Kerby Anderson
Maintaining any semblance of discipline in the public schools is becoming harder and harder each year. Daniel Buck acknowledges that “schools always have had to and always will need to manage misbehavior, and some students will push any boundary you set for them.” But changes in policies along with problems that surfaced after the pandemic lockdown make the current discipline problems greater than ever.
One teachers’ organization reports that their members “have been kicked, hit, scratched, and had objects like globes or furniture thrown at them.” Another educators’ organization reports that incidence of classroom violence has doubled since the pandemic.
But even for teachers who do not face violence and other forms of misbehavior, there is the problem of chaos in the classroom. Students grow impatient with learning simply because they cannot hear their teacher over the classroom noise.

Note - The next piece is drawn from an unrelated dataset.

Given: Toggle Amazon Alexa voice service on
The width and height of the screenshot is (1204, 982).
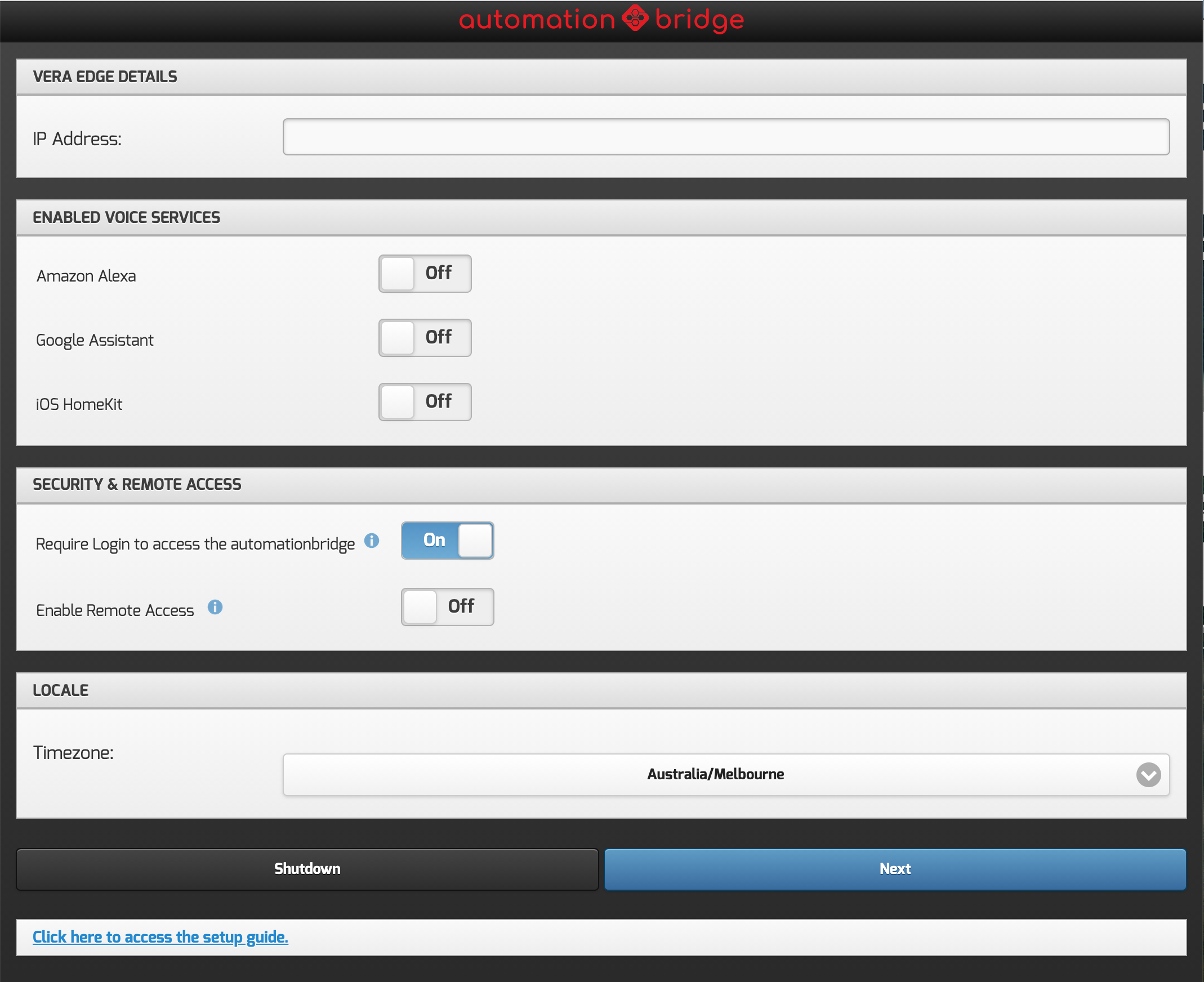Looking at the screenshot, I should [425, 274].
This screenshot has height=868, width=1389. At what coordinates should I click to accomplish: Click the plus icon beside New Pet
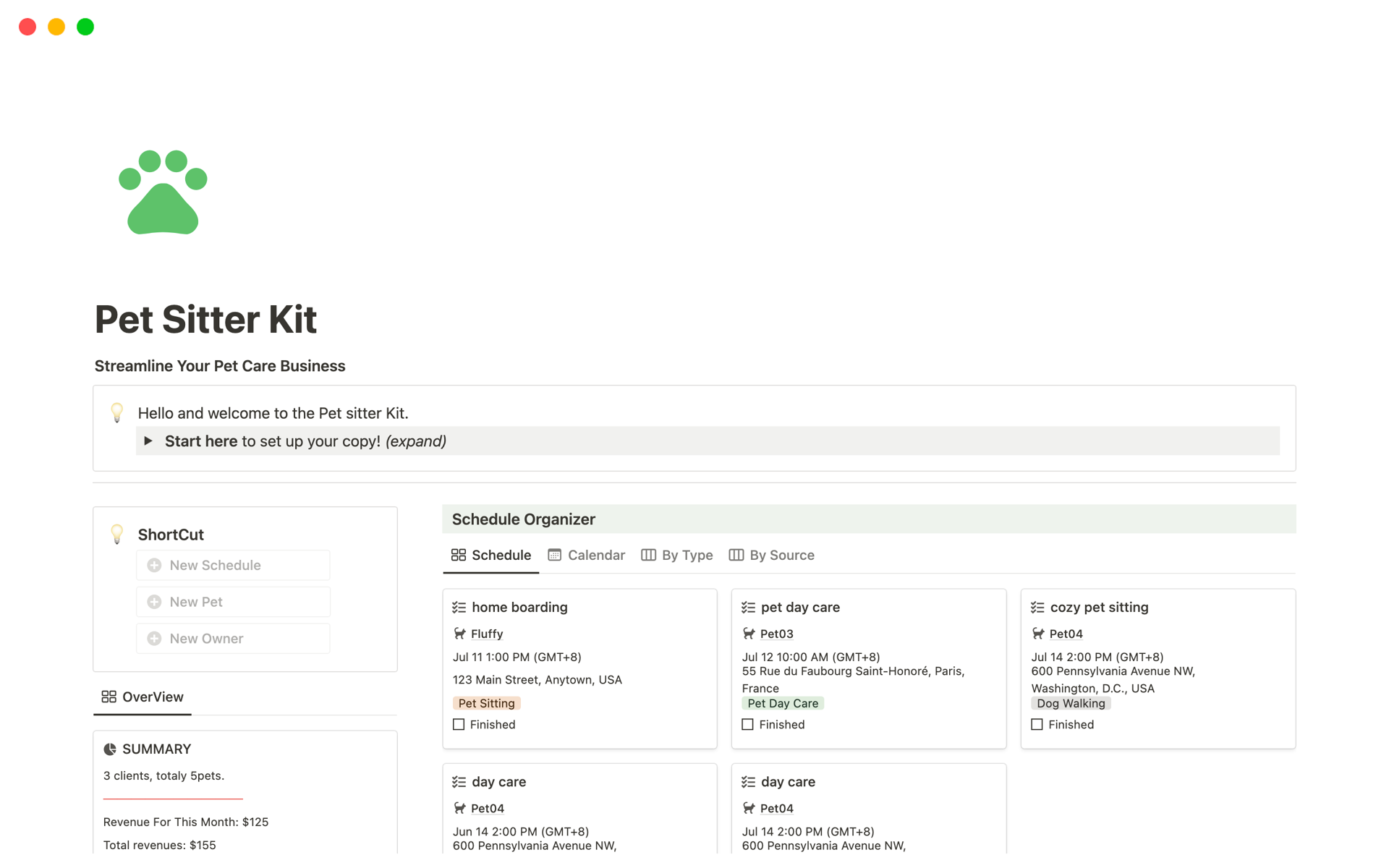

Significant changes in classroom policy began in 2014 when the Obama administration issued a “Dear Colleague” letter that threatened legal action against school districts if their discipline policies resulted in different outcomes. Put simply, if a significant percentage of minority students received punishment for misbehavior, the federal government will sue you.
I believe the bigger issue involves a false view of human nature. Administrators, educators, and bureaucrats often have a liberal, progressive view of human behavior. As Daniel Buck observes, “Misbehavior stems not from sin or human imperfection but from broken systems and root causes.”
To fix this problem we need to begin by recognizing that “misbehavior is inherent to children and to humanity in general.” We will never remove it, but we can demand discipline and institute punishments. We need to hold children and their parents accountable for classroom behavior.